Que lire avec moi

Les empilés sur ma table de nuit le 22 octobre 2008 :

Thomas Pynchon : Mason & Dixon, Points-Seuil Octobre 2008 ,9-782757-806753, 937p, 15€. Acheté après que France Culture a parlé de Pynchon, ce pavé  émaillé de majuscules, de phrases qui ne se terminent pas, de poèmes et de chansons, fonctionne comme une veillée infinie au cours de laquelle seraient contées à quelques parents par un oncle de passage, avec fantaisie et forces parenthèses, les aventures de deux savants, depuis l’Angleterre, en 1763, en pleine guerre franco-anglaise, mandatés pour tracer une frontière rectiligne entre le Maryland et la Pennsylvanie.

 

Jacqueline de Romilly, Dans le jardin des mots, Le livre de poche, 339p, 6€50. Il y a quelque chose de raté dans ce petit livre, qui serait tout à fait intéressant pour un jeune (14-18) si l’écriture n’était pas celle d’une vieille dame, qui pour intelligente et cultivée qu’elle est, n’en  a pas moins choisi un style suranné. Collation de ses articles pour Santé Magazine, elle aurait pu les réécrire, et par exemple supprimer les redites qui d’article en article rabâchent son amour pour la langue, ses hauts-le-coeur… Mais entre les mains d’un bon professeur c’est un outil intéressant.
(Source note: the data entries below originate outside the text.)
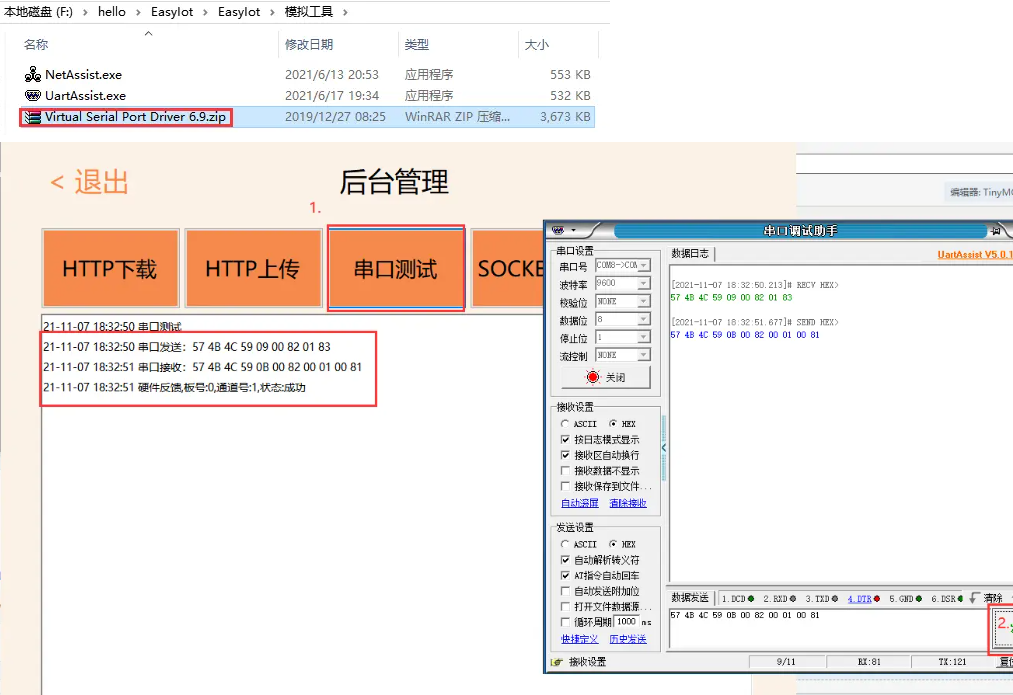Click the 清除接收 link

coord(628,503)
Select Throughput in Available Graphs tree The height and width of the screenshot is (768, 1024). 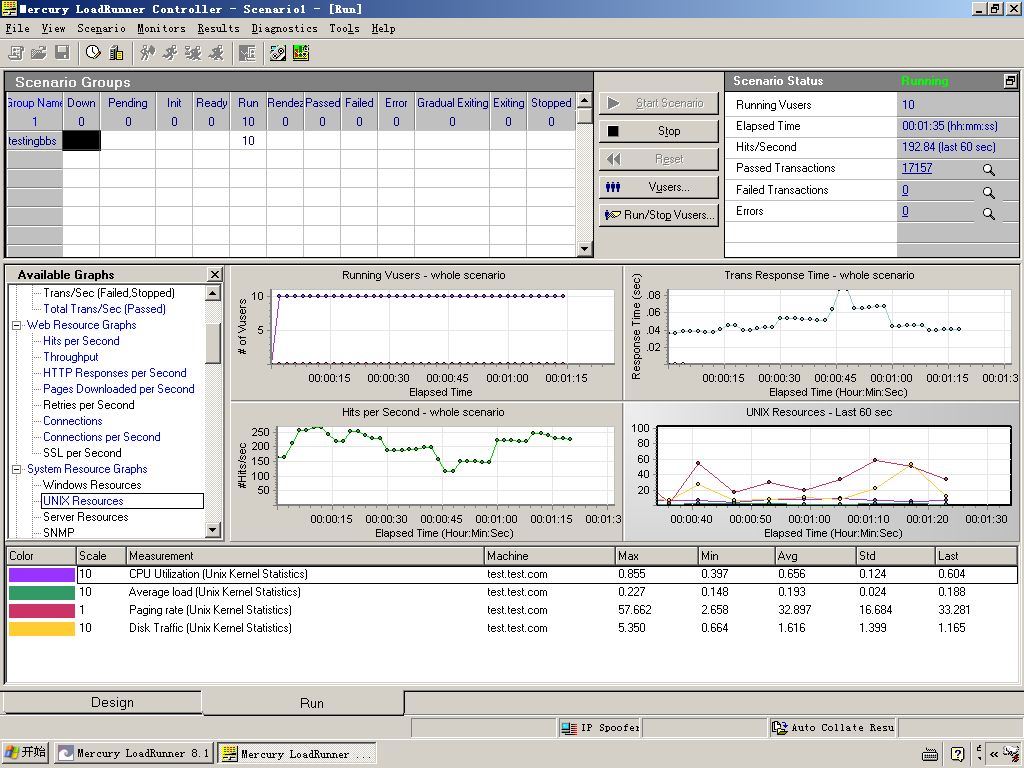pyautogui.click(x=70, y=357)
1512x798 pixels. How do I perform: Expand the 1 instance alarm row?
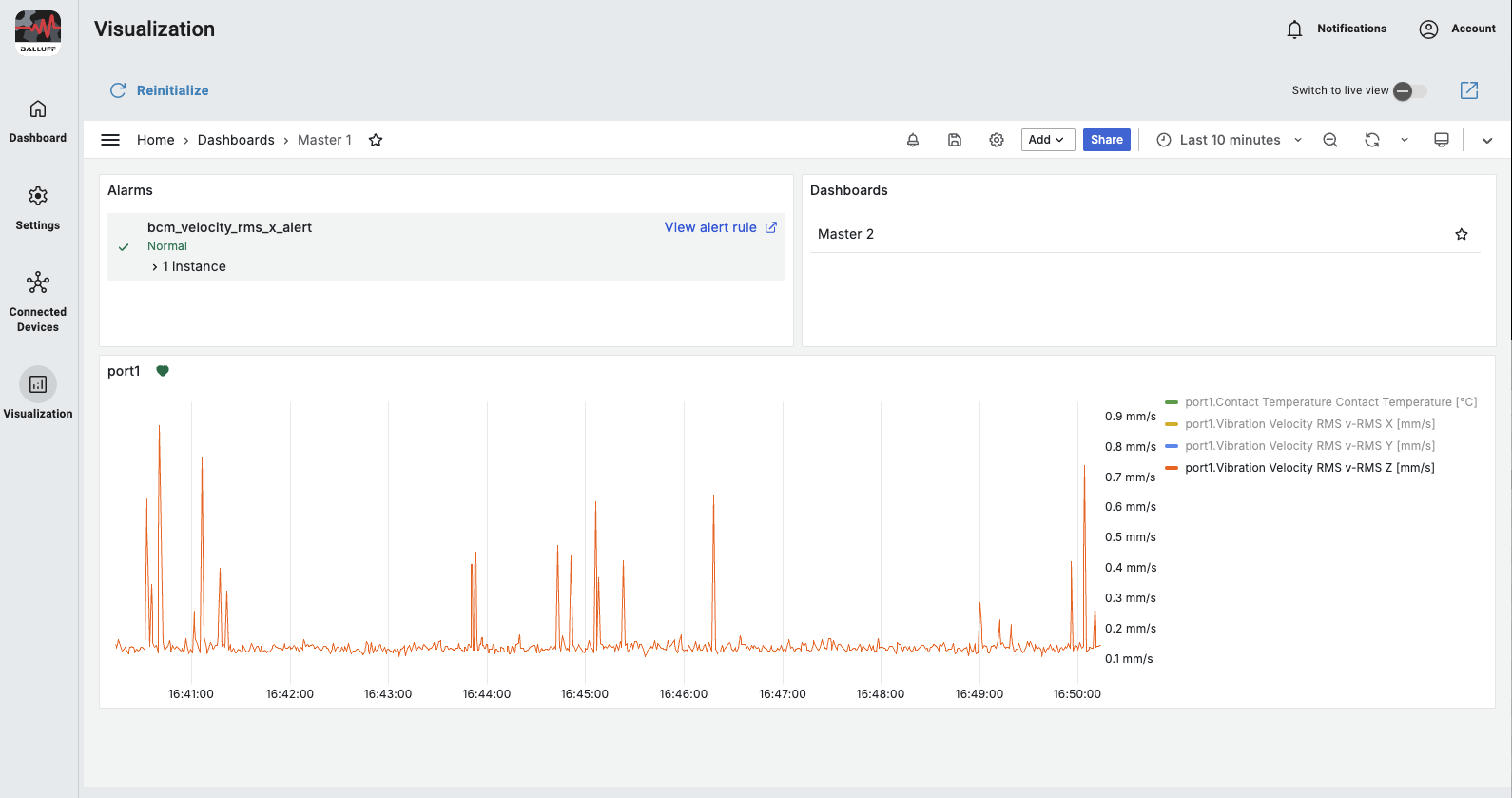click(188, 267)
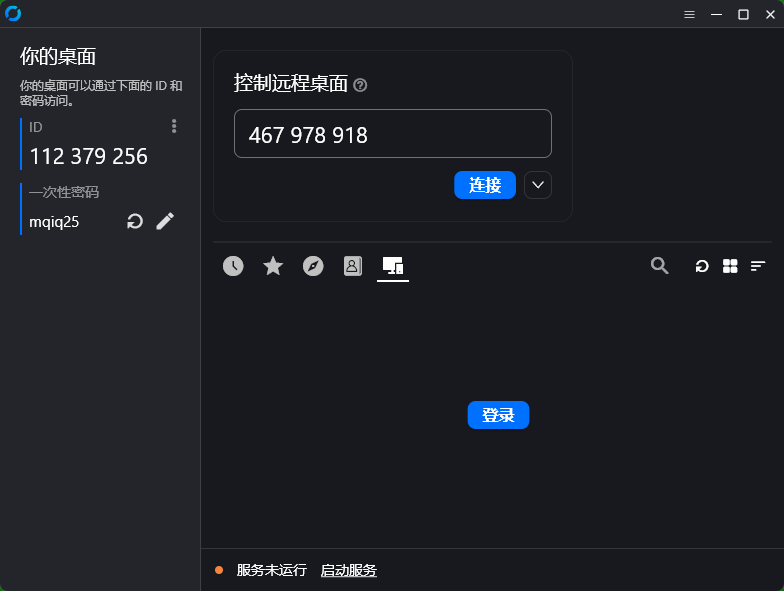
Task: Expand connection options beside the 连接 button
Action: point(538,185)
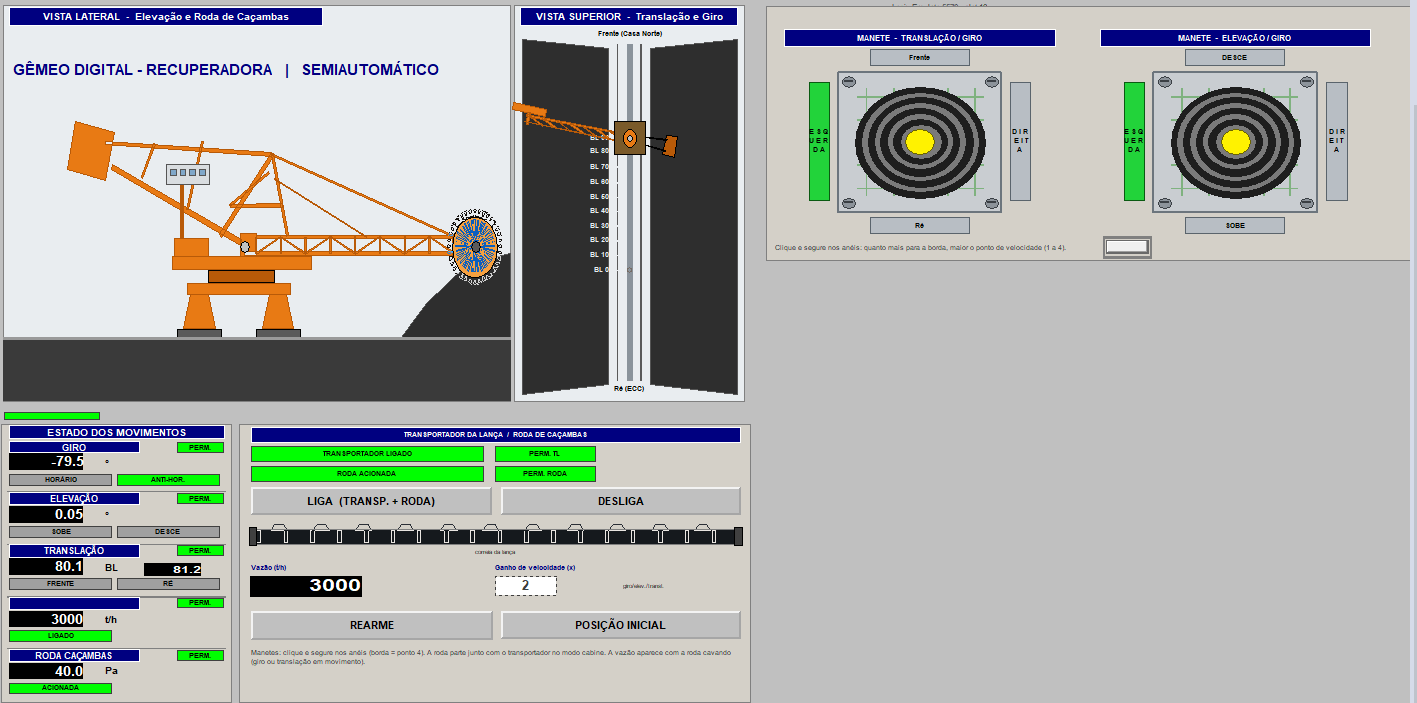1417x703 pixels.
Task: Click the Ganho de velocidade input field
Action: click(x=526, y=586)
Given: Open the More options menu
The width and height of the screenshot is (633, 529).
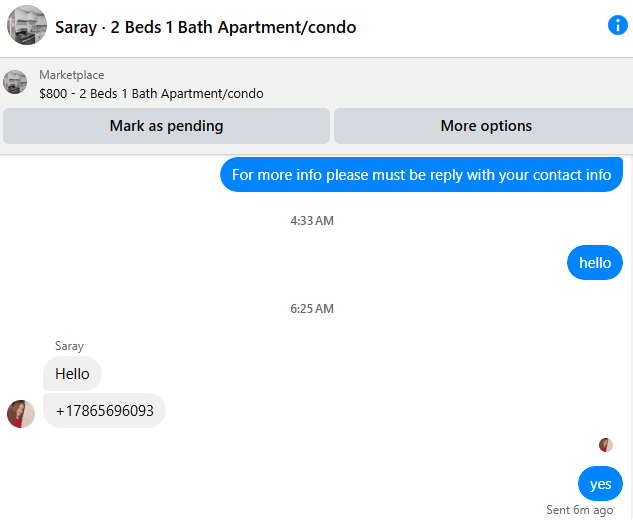Looking at the screenshot, I should (486, 126).
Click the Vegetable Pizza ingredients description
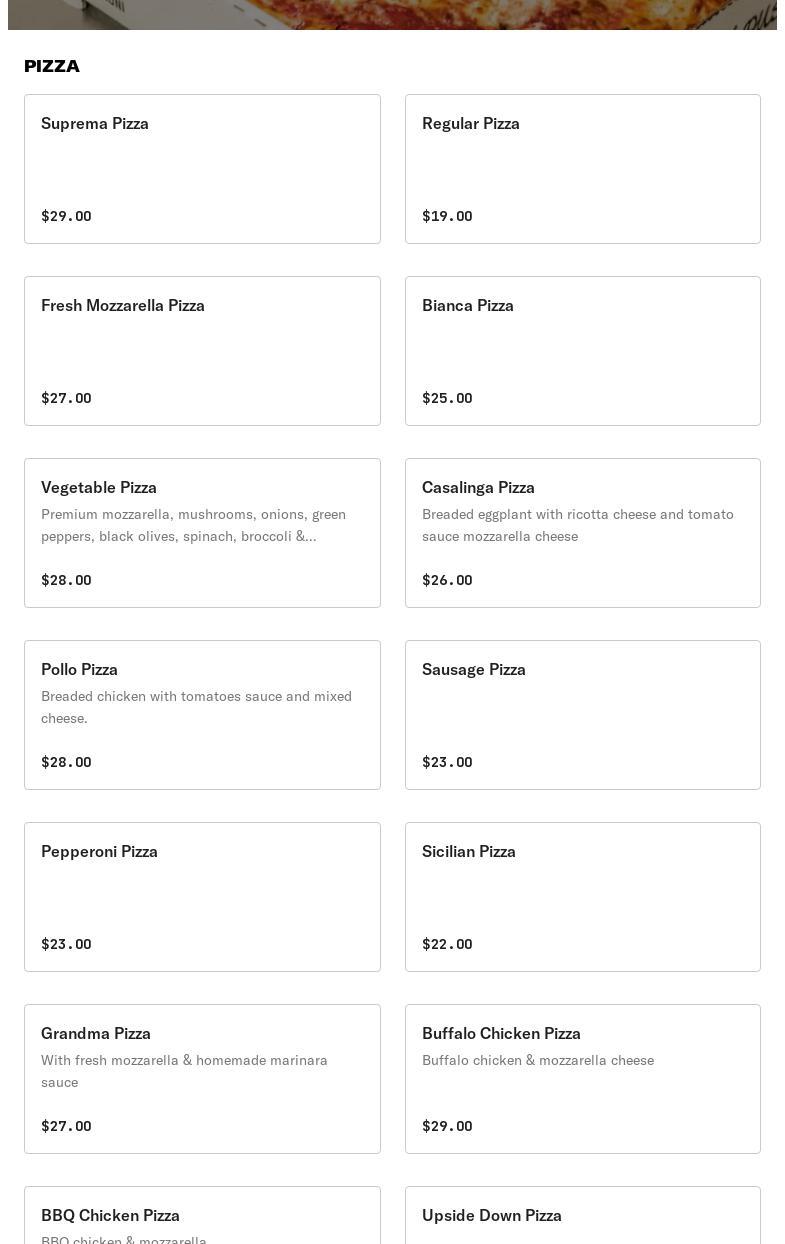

Christiane Veschambre, Robert & Joséphine. Cheyne éditeur 2008. 978-2-84116-136-2, 107 pages, 15€50. Comment écrire un roman comme un poème ? Vous me direz avec des mots, des phrase, des chapitres. Les chapitres, l’auteur les intitule, toutes les deux pages, chronologiquement; les phrases elle les scandent;   les mots elle les place parcimonieusement. Ce qui fait un délicat roman qui traite de la tendresse, de la guerre, de l’autre, de l’usine, des plaisirs les plus simples, des enfants et de la mort. Par exemple :

Joséphine s’énerve/avec le poulet à cuire/rien ne va/on ne sait pas quoi/rien/s’exaspère/Joséphine appuie/l’archet de sa crainte/sur les nerfs de Robert

Mais toujours comme dans un roman, on ne peut pas isoler un passage, puisque c’est leur enchainement qui crée la tension, ménageant les effets et nous emmenant au bout. Il faut donc le lire pour l’aimer. Ou aller l’écouter lu par Sabine Bourgois, ou le voir à la Scène Nationale Évreux Louviers

Clément Rosset, l’Ecole du réel, les Editions de Minuit collection Paradoxe, 470 pages, 9-782707-320193; 29€. A celui-ci vous accorderez du temps et même vous le redoublerez parfois. L’auteur, un de nos philosophes les moins médiatiques, procède de même. Il ne fait pas tout à fait sa Pénélope car un passage n’efface pas le précédent, mais il y revient sur ce thème du réel et de l’illusion. Il le traque dans la littérature, la BD,  la musique, le cinéma, dans l’art. Il le soumet à d’innombrables filtres, le propose à Nietzsche, à Trackl, à Heidegger, etc. , leur demandant chaque fois de sa voix insistante : Qui suis-je si je ne suis pas mon double ? Pour le lecteur c’est comme grimper le Mont Analogue, c’est comme l’Anapurna, quand on n’a plus de souffle on pose sa tente et on campe jusqu’à ce que ça revienne. Et rien ne peut nous faire prendre conscience de la réalité comme l’escalade d’un sommet.